Ruby trying the new bed out for size:










It looks a bit small for her...

Hold on, is she in the right one?


----------



## Nadhak (Jun 4, 2011)

I want Ruby - oh she is beautiful - hope she wasn't sat on Pepper! xxxx


----------



## M&M's mummy (Jul 12, 2011)

Ha ha love it!!!!!!


----------



## lady amanda (Nov 26, 2010)

awww! cute! is she sticking with the old one! lol too cute! that new one is huge...it looks so comfy


----------



## ali-s.j. (Jun 6, 2011)

What fabulous beds, Ruby is so gorgeous


----------



## Rufini (Sep 9, 2011)

awww so cute! Why do dogs (and maybe men?!?!) always won't let go of the old things and insist on using the old, even if they're not comfy anymore!?


----------



## caradunne (Nov 29, 2010)

That is such a cute photo, hope Pepper doesn't settle into the larger one.


----------



## RubyCockapoo (Feb 5, 2011)

Thanks for the replies all, glad you appreciated it!

She still makes us laugh with the things she does.

I&H


----------



## curt3007 (May 28, 2011)

OMG WHAT A STUNNING COLOUR, how have I missed her x she is gorgeous


----------



## JulesB (Mar 6, 2011)

Love that pic as it reminds me of when i got Betty and my friend had just got his mini dacshund called Banger as the had the same beds but Betty's was the size larger yet guess which beds they ended up in?? Yep each others!!!

Love the beds you have there and am thinking of getying that exact same one for Betty as she's had the same one since i got her and it's looking a bit tired now!


----------



## Sezra (May 20, 2011)

Lovely beds and lovely Ruby!


----------



## Mogdog (Feb 6, 2011)

Great picture :laugh: I hope she'll give the small bed up for Pepper!


----------



## MillieDog (Jun 1, 2011)

Oh that's just lovely.

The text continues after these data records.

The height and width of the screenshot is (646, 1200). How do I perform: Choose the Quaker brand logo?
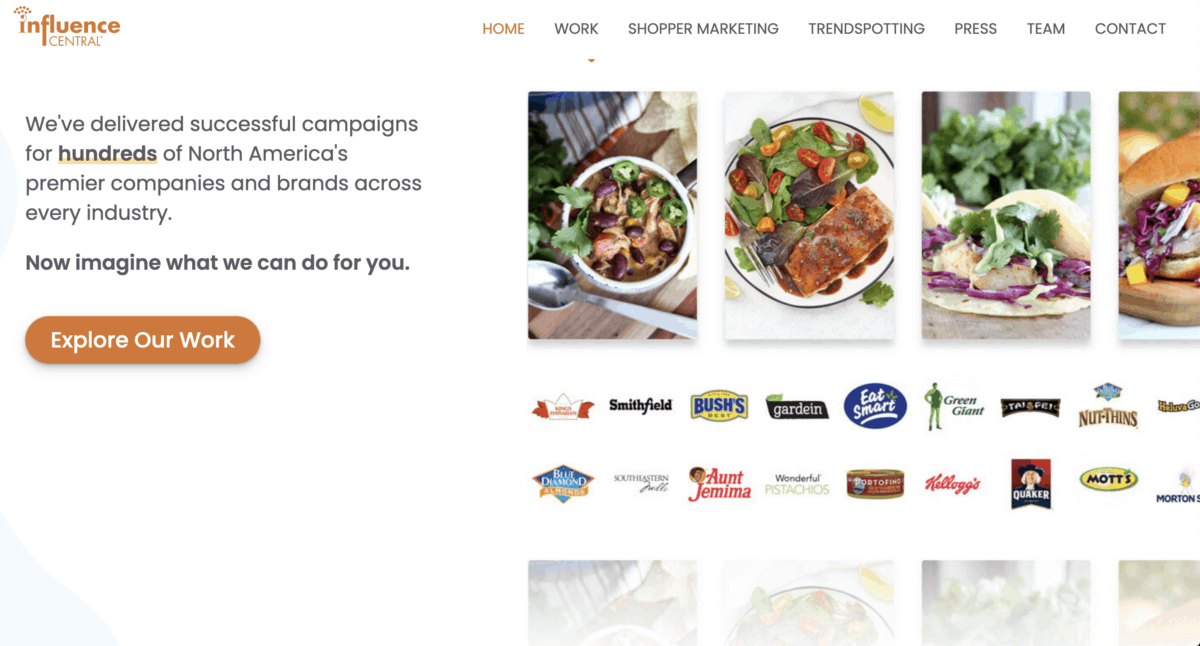click(x=1031, y=484)
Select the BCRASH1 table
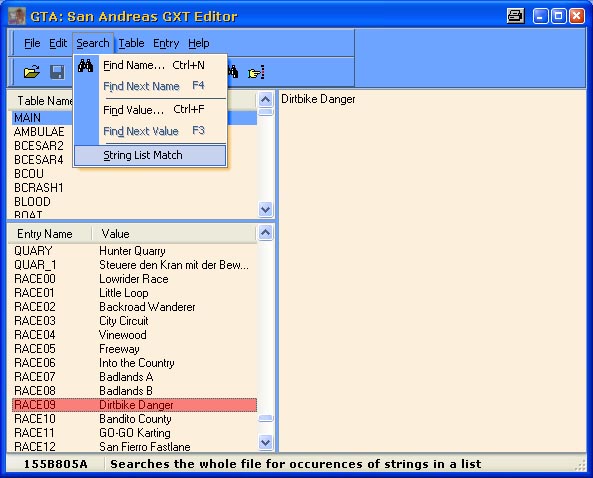Screen dimensions: 593x478 click(39, 188)
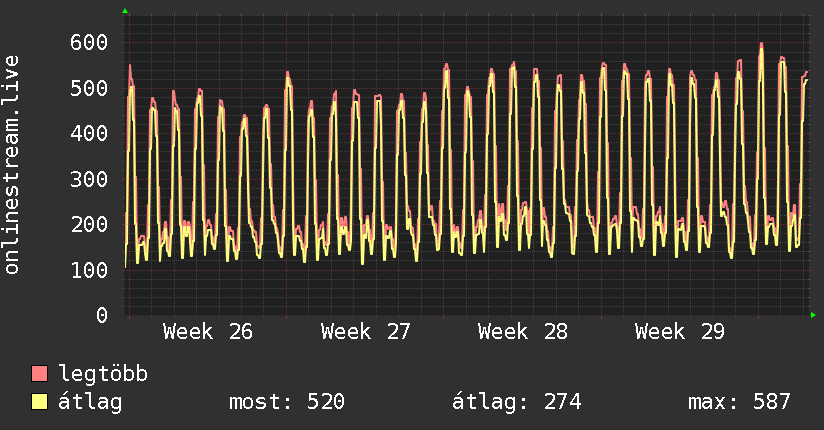Click the 400 y-axis value
This screenshot has height=430, width=824.
coord(89,133)
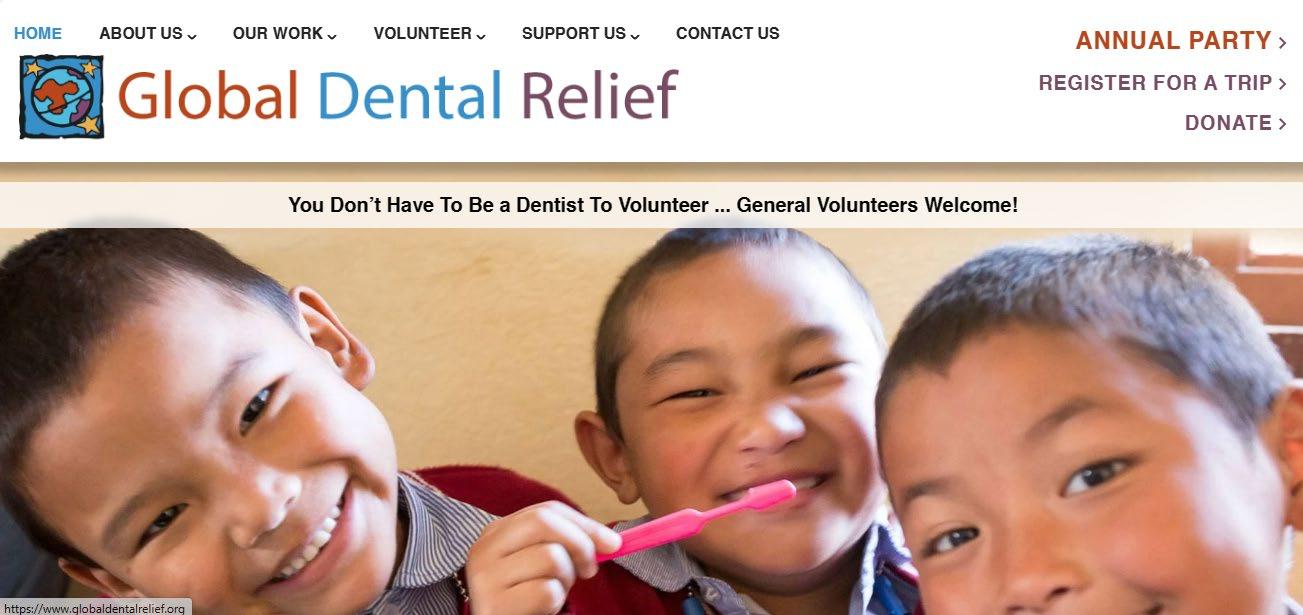This screenshot has height=615, width=1303.
Task: Click the arrow next to Annual Party
Action: click(x=1282, y=42)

Ruby is lovely. 

You're photo did make me laugh.


----------



## Jedicrazy (Apr 26, 2011)

Matching beds for Ruby and Pepper, love it! Great photos x


----------



## Jukee Doodles (Apr 5, 2011)

Ruby looks a little surprised you're laughing at her choice of bed. Maybe she is like most of us women.....wishing she was just a little bit smaller than she really is  I bet Ruby and Pepper both snuggle up in the small bed   J x


----------



## Cockapoodledoo (Feb 8, 2011)

Great photos! They really made me laugh! 

Karen xx


----------